Récemment, l’arrestation musclée d’un jeune noir à Québec témoigne de l’importance du vivre ensemble et démontre que des tensions et des préjugés persistent dans nos sociétés. Le vivre-ensemble est d’autant plus nécessaire avec des sociétés sont de plus en plus multiculturelles. Comment favoriser un meilleur vivre-ensemble? Faut-il favoriser les contacts avec des personnes issues d’une culture différente et apprendre à les connaître sur le moment? Ou faut-il au préalable apprendre à connaître ces groupes ethnoculturels étrangers pour favoriser les interactions que nous avons avec eux?


ANALYSE – Comment favoriser un meilleur vivre-ensemble dans nos sociétés de plus en plus multiculturelles? La question est d’importance, car le coût humain et social des tensions interculturelles est substantiel.

Le vivre-ensemble décrit le minimum vital requis pour vivre en paix avec ses voisins, sans avoir à s’y investir démesurément. Ce terme se distingue de l’action de vivre ensemble, qui fait simplement référence au fait d’exister au sein d’une communauté.

Des évènements tragiques comme la mort de George Floyd aux États-Unis ou celle de Joyce Echaquan au Québec nous rappellent avec force l’importance du vivre-ensemble. Moins dramatique, mais tout de même révélatrice, l’arrestation musclée d’un jeune Noir récemment à Québec démontre que des tensions et des préjugés persistent dans nos sociétés.

Chercheuse universitaire en psychologie sociale, cette question est au cœur de mes travaux.

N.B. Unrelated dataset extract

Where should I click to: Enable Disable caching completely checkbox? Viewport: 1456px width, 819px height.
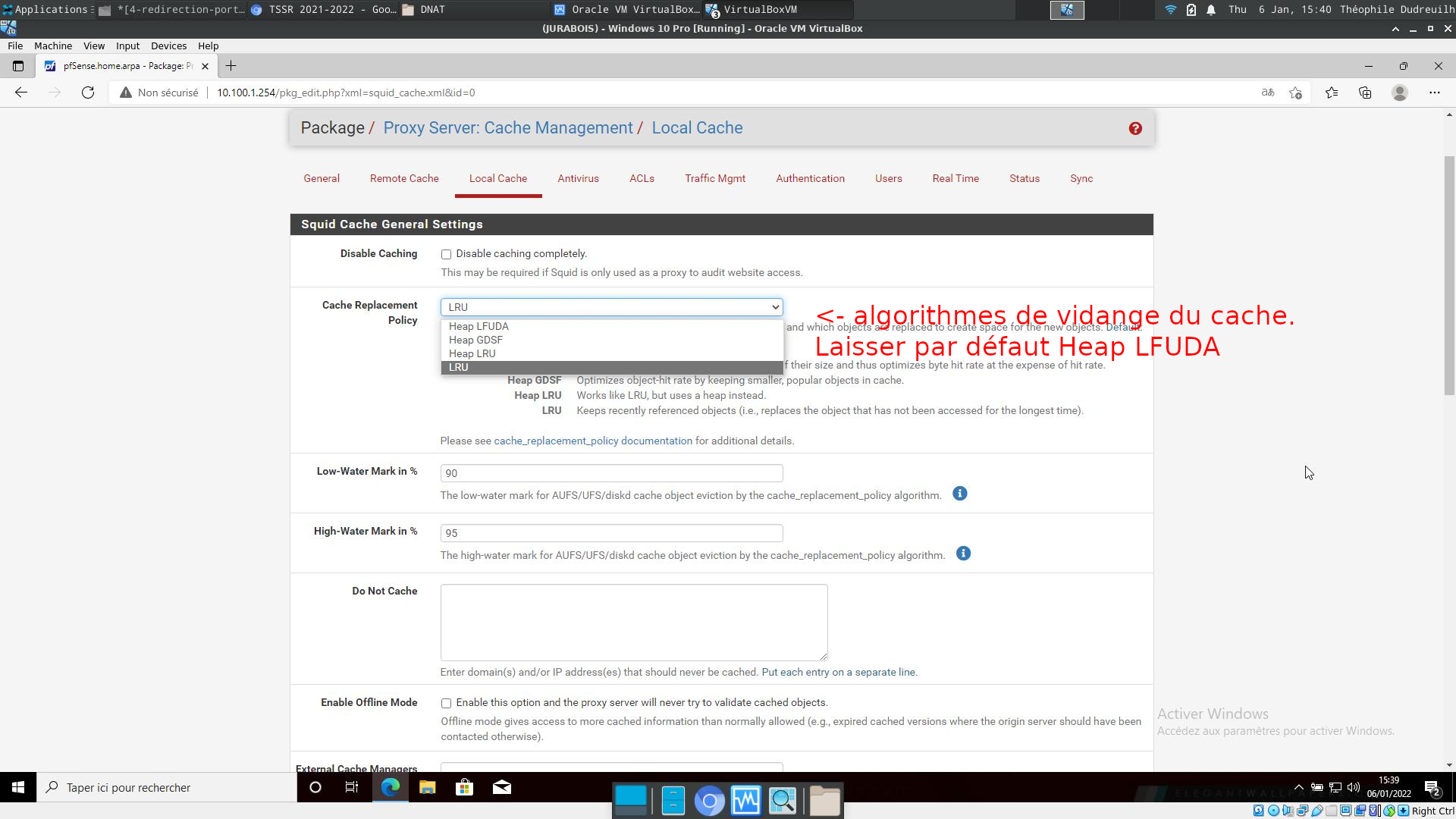click(446, 255)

La recette du vivre-ensemble

La psychologie sociale nous propose une solution simple pour réduire les préjugés, discriminations et stéréotypes: le contact interculturel, c’est-à-dire les interactions avec des membres d’un groupe ethnoculturel différent du sien. Par exemple, une personne blanche étant amie avec des personnes noires manifesterait moins de racisme envers ce groupe ethnoculturel.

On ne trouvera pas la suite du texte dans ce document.